New York police, not FBI, gave Dutch Brussels bomber info: minister

A memorial to the victims. Photo: Miguel Discart on Flickr via Wikimedia Commons
A memorial to the victims. Photo: Miguel Discart on Flickr via Wikimedia Commons

Information about two Belgian brothers involved in the Brussels bombing was passed to the Netherlands by police in New York, not the FBI, justice minister Ard van der Steur told parliament on Wednesday.

On Tuesday, during a debate on the way the Netherlands dealt with the deportation of one of the brothers from Turkey, Van der Steur said information about their background had been given to the Netherlands by the FBI on March 16.

The next day, there was direct contact between the Belgian and Dutch police during which the brothers’ ‘radical backgrounds’ was discussed, Van der Steur said. A week later, the two brothers blew themselves up in suicide bomb attacks at Zaventum airport and a metro station.

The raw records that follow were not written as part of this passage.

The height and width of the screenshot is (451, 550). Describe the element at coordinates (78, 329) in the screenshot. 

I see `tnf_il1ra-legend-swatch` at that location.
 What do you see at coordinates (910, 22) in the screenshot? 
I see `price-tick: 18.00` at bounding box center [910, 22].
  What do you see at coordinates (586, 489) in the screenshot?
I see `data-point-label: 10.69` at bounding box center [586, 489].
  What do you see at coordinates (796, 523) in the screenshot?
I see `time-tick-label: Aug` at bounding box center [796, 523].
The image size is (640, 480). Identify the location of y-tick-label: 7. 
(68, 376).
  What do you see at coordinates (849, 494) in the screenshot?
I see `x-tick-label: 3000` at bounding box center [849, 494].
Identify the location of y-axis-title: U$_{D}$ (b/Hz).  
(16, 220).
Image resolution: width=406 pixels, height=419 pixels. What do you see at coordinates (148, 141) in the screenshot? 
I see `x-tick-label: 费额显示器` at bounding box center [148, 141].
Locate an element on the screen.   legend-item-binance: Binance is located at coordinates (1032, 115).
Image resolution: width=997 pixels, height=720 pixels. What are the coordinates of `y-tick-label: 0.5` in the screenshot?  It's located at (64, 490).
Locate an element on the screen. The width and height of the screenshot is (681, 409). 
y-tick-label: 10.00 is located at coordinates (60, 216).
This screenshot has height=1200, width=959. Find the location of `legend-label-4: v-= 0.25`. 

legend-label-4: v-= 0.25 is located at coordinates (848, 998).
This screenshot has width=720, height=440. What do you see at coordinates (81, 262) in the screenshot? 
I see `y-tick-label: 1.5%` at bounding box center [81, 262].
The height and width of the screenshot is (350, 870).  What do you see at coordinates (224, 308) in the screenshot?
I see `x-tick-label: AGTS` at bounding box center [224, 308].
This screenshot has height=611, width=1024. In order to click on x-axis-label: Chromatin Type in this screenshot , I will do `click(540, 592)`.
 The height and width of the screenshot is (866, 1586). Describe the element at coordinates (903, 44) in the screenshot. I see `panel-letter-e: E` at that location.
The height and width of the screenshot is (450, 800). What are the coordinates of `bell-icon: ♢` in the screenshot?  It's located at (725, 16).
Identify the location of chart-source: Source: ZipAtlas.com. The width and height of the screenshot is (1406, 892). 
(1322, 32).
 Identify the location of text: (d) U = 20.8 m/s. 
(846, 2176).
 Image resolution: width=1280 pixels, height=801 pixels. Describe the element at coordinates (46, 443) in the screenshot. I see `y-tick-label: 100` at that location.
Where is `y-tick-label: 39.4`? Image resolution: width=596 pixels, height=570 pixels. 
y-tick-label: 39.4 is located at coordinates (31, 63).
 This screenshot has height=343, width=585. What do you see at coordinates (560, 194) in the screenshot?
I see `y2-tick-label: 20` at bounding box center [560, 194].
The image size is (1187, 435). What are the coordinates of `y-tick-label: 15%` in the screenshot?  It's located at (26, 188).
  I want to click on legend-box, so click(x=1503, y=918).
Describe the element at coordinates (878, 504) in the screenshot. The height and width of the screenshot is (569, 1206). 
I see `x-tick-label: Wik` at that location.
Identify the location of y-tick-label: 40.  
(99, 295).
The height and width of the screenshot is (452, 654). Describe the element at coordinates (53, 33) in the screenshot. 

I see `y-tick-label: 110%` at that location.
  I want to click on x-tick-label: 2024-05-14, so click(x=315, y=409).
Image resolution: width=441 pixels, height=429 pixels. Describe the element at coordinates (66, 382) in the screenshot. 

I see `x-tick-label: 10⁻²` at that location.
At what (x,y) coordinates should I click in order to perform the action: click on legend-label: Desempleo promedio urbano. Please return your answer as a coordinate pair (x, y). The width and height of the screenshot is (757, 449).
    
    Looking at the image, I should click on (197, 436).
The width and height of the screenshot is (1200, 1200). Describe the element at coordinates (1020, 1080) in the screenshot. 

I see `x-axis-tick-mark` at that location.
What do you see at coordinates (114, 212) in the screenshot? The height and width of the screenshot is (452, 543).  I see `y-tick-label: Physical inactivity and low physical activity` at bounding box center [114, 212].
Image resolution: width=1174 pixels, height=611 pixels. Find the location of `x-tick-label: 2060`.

‘A mistake has been made in identifying the source of the information,’ Van der Steur said in a written note to parliament. ‘The Dutch liaison at the embassy in Washington was given a message from another major American intelligence organisation, the Intelligence Division of the New York Police Department.’

This information was then passed on to the Dutch police without being sourced, he said. ‘In the Netherlands it was assumed this information came from the FBI.’

Van der Steur said he did not know why the information had been passed on to the Netherlands and that he has asked the New York police for clarification.